* [Extract to read]
========================================================================
# Harecastle tunnel - Kidsgrove, April 2013



## PaulPowers (Apr 16, 2013)

Another lunchtime explore, I was after the Black Panther drain but it's once again sealed so access to the will be with a boat for now 

The tunnel itself was dry for the most part but got quite wet towards the middle due to poor drainage



> The Main tunnel was built in the early 1800`s and has been disused since 1960 on account it was too small for modern rolling stock, the tunnel heads east for several hundred yards before turning right to head south towards Stoke on Trent. The tunnel itself is 2/3 mile long.
> 
> The Other two Harecastle tunnels are a couple of Canal tunnels on the Trent Mersey Canal the northern end starts in Kidsgrove alongside the Manchester to London railway line, the tunnels were built by James Brindley for Josiah Wedgewood. The First tunnel was abandoned to after being opened due to mining subsidence and a replacement built which is still in use. In the middle of the tunnels were connected to small off shoot tunnels which went into a local mine where tubs were floated down to to the canal.
> 
> ...










First set of scaffold





Chair in a tunnel, with scaffold















The second lot of scaffold 










More Scaffold


----------



## UrbanX (Apr 16, 2013)

So what's the deal with the scaff then? Just maintainabce / repair? 
Ace photos as usual sir!


----------



## UEP-Wales (Apr 16, 2013)

Great stuff as per dude!


----------



## PaulPowers (Apr 16, 2013)

UrbanX said:


> So what's the deal with the scaff then? Just maintainabce / repair?
> Ace photos as usual sir!



The inner lining of the tunnel is crumbling and the scaff is a crash zone


----------



## RichardH (Apr 17, 2013)

I've been through the canal tunnel twice in either direction (on a narrowboat). It is fascinating to see how the different sections of the tunnel join together - and exciting for the person steering the boat, who has to contend with sudden changes in the tunnel profile, unexpected jets of water, unidentified gooey stuff and killer mutant spiders of doom (I don't know what they eat down there when they can't get boaters).


----------
========================================================================
* [Data provided]
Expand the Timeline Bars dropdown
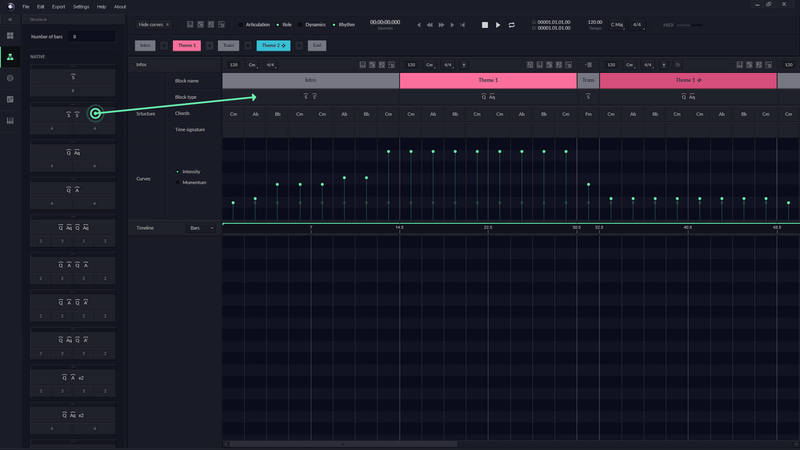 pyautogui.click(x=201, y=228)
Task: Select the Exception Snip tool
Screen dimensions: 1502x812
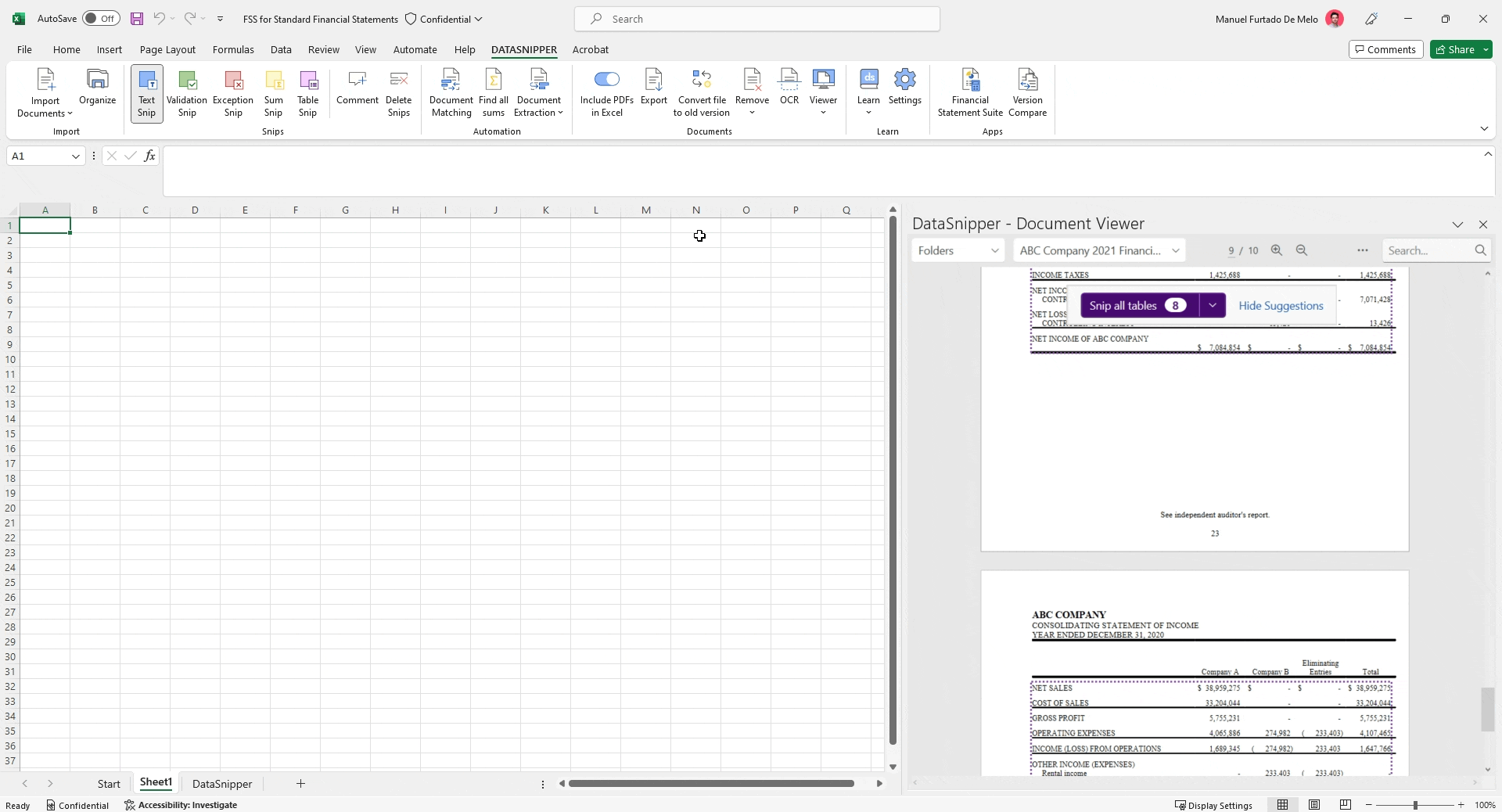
========================================================================
Please give the part of the Harecastle tunnel thread that opens with the words containing "## UrbanX (Apr" and closes with "as per dude!" again, updated so that "Great stuff" reads "Brilliant work".

* [Solution]
## UrbanX (Apr 16, 2013)

So what's the deal with the scaff then? Just maintainabce / repair? 
Ace photos as usual sir!


----------



## UEP-Wales (Apr 16, 2013)

Brilliant work as per dude!